There are no death panels. There never was a death panel. There never will be a death panel. The Affordable Care Act does not provide for state-assisted euthanasia, so there's absolutely no reason for a newspaper to casually refer to any part of it as a “death panel.”
And yet, here's The Hill's “Healthwatch” blog doing just that in an article on the ACA's Independent Payment Advisory Board (IPAB), which is designed to reduce the growth rate of spending in Medicare, under the headline, “ObamaCare 'death panel' faces growing opposition from Dems”:
ObamaCare's cost-cutting board -- memorably called a “death panel” by Sarah Palin -- is facing growing opposition from Democrats who say it will harm people on Medicare.
[...]
Public awareness of the board shot up last year when Palin called it a “death panel,” connecting the IPAB to her previous attacks on a proposal to encourage end-of-life planning in the Affordable Care Act.
“Though I was called a liar for calling it like it is, many of these accusers finally saw that ObamaCare did in fact create a panel of faceless bureaucrats who have the power to make life and death decisions about healthcare funding,” Palin wrote on Facebook.
This claim experienced a revival on the right after Dean published his op-ed, which argued that the board would ultimately ration care for Medicare patients.

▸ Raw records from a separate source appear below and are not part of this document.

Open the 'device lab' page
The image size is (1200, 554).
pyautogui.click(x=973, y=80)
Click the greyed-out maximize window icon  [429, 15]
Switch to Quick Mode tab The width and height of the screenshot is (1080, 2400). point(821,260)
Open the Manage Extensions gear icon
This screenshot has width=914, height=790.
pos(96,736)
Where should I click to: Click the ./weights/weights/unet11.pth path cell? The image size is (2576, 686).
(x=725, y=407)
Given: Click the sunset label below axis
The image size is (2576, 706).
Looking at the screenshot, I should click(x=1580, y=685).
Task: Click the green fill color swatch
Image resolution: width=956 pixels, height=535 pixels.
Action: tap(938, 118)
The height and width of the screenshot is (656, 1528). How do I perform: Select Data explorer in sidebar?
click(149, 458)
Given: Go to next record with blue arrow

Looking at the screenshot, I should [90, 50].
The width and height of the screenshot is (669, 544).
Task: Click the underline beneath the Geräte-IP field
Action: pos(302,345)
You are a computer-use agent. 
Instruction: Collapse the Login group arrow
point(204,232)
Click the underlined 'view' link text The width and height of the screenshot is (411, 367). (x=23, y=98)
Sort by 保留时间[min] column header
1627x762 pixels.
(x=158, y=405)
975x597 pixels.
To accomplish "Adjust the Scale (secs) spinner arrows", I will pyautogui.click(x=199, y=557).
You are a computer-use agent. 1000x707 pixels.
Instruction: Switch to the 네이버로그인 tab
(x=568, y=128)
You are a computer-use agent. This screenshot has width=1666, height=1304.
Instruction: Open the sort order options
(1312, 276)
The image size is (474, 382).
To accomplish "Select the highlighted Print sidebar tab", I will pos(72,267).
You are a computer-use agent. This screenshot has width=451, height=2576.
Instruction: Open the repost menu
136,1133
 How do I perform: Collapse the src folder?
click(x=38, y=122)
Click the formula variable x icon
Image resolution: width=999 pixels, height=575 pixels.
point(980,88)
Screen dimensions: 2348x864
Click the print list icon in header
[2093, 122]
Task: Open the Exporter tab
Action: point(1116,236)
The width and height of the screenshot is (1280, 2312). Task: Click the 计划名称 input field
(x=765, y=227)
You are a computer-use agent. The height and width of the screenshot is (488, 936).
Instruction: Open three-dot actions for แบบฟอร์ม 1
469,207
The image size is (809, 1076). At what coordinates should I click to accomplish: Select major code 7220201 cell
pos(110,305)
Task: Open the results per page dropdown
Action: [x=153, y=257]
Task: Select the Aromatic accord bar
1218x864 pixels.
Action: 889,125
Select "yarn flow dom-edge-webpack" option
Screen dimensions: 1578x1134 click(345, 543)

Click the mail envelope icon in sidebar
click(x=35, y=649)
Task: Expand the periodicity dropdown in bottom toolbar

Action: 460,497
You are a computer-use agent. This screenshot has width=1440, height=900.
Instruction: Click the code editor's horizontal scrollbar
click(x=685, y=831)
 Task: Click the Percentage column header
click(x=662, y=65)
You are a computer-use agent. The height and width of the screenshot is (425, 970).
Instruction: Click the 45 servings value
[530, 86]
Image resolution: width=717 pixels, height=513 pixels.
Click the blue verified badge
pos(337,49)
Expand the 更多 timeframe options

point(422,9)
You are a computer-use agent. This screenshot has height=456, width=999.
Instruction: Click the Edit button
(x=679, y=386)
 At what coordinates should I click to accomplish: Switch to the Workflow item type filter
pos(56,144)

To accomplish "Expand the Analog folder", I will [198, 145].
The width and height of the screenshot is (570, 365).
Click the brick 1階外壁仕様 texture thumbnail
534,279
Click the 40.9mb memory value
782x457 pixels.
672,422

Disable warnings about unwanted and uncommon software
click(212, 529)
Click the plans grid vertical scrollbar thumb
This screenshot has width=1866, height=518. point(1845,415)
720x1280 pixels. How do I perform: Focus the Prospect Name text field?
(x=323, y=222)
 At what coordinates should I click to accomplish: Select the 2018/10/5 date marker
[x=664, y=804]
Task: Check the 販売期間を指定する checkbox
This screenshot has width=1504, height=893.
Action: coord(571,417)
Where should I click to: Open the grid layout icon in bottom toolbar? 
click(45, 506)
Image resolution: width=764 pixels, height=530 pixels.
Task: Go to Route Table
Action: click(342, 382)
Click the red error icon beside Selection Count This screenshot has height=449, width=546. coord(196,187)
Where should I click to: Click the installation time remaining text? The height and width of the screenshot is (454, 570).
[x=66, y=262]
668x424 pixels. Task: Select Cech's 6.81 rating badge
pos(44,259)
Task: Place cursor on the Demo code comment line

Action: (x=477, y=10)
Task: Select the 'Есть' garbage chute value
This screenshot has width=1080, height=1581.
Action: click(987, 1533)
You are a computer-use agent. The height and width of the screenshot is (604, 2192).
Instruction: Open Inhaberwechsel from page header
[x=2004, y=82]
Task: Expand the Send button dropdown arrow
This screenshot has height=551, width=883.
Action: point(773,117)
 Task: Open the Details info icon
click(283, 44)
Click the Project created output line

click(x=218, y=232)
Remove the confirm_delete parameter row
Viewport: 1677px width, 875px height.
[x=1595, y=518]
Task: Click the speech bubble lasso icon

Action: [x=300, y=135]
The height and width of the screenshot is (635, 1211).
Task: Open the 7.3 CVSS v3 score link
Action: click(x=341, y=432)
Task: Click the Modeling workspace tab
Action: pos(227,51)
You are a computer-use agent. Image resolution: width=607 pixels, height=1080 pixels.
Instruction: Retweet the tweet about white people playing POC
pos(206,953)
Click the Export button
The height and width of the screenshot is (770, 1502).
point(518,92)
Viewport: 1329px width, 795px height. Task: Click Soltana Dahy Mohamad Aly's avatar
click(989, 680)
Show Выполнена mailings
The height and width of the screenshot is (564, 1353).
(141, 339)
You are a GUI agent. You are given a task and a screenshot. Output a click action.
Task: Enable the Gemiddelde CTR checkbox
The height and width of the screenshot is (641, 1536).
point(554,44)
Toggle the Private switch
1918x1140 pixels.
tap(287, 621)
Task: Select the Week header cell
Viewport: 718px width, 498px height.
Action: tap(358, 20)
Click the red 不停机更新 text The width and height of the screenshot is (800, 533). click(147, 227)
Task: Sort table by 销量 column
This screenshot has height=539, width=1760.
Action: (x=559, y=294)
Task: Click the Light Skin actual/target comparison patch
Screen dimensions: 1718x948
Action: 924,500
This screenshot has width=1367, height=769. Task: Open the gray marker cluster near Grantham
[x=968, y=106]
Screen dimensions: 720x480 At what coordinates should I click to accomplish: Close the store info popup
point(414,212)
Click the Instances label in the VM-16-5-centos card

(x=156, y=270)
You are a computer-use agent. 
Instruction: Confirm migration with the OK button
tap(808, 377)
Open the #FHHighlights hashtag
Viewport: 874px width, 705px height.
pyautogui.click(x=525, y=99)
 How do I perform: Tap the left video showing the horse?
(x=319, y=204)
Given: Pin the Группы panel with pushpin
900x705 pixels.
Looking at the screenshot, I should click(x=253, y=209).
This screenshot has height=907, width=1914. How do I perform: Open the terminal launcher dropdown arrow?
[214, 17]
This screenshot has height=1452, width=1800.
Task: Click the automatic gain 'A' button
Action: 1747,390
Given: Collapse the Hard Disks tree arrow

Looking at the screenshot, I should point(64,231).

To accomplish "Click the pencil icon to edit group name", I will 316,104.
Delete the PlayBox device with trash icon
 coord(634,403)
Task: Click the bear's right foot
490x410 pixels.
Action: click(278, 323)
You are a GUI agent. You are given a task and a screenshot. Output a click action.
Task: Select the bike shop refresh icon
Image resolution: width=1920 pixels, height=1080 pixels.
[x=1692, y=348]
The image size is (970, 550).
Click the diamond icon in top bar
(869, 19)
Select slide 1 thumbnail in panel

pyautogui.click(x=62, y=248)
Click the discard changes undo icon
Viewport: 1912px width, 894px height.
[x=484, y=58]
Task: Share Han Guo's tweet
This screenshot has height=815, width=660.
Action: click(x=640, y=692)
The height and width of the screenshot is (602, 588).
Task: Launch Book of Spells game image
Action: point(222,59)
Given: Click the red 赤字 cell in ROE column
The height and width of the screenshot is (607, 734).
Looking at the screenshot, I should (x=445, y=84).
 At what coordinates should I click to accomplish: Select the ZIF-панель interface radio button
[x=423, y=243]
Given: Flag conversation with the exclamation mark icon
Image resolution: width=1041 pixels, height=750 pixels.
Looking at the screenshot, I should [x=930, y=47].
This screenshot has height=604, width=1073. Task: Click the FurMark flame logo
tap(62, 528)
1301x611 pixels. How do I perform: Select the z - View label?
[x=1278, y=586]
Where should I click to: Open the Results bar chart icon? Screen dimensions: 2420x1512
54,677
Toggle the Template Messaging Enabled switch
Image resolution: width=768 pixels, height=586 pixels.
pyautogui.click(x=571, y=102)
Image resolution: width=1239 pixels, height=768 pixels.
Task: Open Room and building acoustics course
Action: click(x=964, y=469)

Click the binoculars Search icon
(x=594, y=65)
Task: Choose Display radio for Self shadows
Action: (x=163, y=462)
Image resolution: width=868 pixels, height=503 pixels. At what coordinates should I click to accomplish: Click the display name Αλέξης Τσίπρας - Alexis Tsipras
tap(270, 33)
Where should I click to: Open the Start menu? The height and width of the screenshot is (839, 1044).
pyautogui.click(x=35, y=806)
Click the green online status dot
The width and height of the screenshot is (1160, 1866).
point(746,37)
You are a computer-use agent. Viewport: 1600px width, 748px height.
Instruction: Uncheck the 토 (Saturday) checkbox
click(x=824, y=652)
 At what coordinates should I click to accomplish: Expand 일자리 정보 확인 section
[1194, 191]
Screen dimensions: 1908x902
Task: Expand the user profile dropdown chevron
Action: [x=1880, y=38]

“The IPAB will be able to stop certain treatments its members do not favor by simply setting rates to levels where no doctor or hospital will perform them,” Dean wrote in the Wall Street Journal.
“Getting rid of the IPAB is something Democrats and Republicans ought to agree on.”
The piece quickly went viral, prompting conservative bloggers and Fox News hosts to cheer: “Dean confirms that Sarah Palin was right!”
Sarah Palin was not right. Sarah Palin was never right. And The Hill certainly shouldn't be giving the impression that Palin's “death panel” nonsense has somehow been vindicated.
Palin's first deployment of “death panel” in August 2009 was in reference to the Advanced Care Planning provision of the House health care bill, and she said it would “decide” whether senior citizens and the disabled were “worthy of health care.” This was a lie, and Palin got called out on it, earning herself Politifact's “Lie of the Year” award.
In December of 2009, Palin switched it up and tried claiming that IPAB (which originated in the Senate's health care bill) was what she was talking about all along and that “this type of rationing” was “precisely what I meant when I used that metaphor.” This was also a lie; the law does not allow for the IPAB to make “any recommendation to ration health care... or otherwise restrict benefits or modify eligibility criteria.”
Everything Sarah Palin has said about “death panels” and the health care law has been wrong. The whole “death panel” fiasco is a case study in how ignorant and inflammatory garbage can derail an important policy debate. And The Hill should know better than to treat it as anything but that.